## Problem statement
From the records below, pull each line that has "will".

= Beginning of Section =

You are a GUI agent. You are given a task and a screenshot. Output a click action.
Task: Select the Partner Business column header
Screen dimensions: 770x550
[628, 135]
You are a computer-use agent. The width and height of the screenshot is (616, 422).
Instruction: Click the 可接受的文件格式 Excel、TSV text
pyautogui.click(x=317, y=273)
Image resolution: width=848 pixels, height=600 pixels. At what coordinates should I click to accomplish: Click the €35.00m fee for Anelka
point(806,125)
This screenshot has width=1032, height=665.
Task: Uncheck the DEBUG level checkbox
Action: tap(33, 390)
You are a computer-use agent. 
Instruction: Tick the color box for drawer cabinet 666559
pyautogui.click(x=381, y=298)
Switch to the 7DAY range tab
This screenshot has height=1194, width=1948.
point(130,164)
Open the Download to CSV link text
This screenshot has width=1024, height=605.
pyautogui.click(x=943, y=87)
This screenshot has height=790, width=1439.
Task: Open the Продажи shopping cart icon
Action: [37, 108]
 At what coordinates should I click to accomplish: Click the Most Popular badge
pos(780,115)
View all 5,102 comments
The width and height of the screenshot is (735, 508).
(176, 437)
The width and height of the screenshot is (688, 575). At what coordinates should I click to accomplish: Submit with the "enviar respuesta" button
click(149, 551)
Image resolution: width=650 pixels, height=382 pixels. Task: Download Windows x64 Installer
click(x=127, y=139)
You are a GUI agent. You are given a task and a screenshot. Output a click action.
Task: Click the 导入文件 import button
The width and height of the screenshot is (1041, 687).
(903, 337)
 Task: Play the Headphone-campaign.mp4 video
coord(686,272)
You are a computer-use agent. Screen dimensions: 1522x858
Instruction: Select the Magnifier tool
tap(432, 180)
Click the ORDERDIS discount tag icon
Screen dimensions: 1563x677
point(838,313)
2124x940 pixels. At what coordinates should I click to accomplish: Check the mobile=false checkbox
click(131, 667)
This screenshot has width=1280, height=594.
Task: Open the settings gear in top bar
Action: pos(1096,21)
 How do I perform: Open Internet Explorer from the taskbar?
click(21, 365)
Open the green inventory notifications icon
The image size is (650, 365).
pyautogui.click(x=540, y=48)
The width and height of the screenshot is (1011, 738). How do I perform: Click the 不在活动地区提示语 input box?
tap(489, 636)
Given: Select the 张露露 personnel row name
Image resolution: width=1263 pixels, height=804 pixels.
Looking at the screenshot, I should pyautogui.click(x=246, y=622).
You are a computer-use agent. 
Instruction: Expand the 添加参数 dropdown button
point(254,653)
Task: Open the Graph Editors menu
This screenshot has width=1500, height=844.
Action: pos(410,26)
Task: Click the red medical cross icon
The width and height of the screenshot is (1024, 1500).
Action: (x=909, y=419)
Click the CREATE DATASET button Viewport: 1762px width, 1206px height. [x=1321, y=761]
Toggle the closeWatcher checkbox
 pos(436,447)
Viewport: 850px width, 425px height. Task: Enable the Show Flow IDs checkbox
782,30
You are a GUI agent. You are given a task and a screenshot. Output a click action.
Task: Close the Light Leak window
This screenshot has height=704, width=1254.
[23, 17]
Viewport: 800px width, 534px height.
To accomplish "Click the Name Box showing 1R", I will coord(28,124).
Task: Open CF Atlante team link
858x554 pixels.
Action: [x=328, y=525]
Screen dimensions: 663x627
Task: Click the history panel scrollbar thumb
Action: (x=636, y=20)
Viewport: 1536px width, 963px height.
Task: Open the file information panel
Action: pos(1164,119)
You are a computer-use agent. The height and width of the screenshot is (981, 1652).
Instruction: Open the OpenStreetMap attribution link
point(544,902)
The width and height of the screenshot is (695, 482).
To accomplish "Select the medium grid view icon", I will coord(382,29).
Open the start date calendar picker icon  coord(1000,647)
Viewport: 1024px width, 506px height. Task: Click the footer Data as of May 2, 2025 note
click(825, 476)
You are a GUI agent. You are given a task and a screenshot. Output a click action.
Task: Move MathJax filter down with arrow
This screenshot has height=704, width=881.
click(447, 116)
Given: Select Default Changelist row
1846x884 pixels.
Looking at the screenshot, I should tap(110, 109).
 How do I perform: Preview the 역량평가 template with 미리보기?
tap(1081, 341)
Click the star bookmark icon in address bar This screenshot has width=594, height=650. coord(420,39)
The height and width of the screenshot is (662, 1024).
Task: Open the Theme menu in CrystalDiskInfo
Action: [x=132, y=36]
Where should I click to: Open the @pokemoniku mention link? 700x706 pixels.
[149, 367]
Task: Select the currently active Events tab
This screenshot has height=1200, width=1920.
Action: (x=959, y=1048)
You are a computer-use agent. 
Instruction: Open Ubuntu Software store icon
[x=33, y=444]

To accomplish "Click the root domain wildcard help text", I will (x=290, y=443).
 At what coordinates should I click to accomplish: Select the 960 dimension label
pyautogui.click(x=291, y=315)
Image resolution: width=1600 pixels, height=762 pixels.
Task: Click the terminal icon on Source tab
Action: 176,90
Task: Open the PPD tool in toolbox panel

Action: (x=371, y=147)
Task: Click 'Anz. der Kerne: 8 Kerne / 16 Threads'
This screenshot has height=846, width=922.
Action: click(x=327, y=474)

= End of Section =

## Answer to the problem
To accomplish "Click the Name Box showing 1R", I will coord(28,124).
To accomplish "Select the medium grid view icon", I will coord(382,29).
To accomplish "Click the root domain wildcard help text", I will (x=290, y=443).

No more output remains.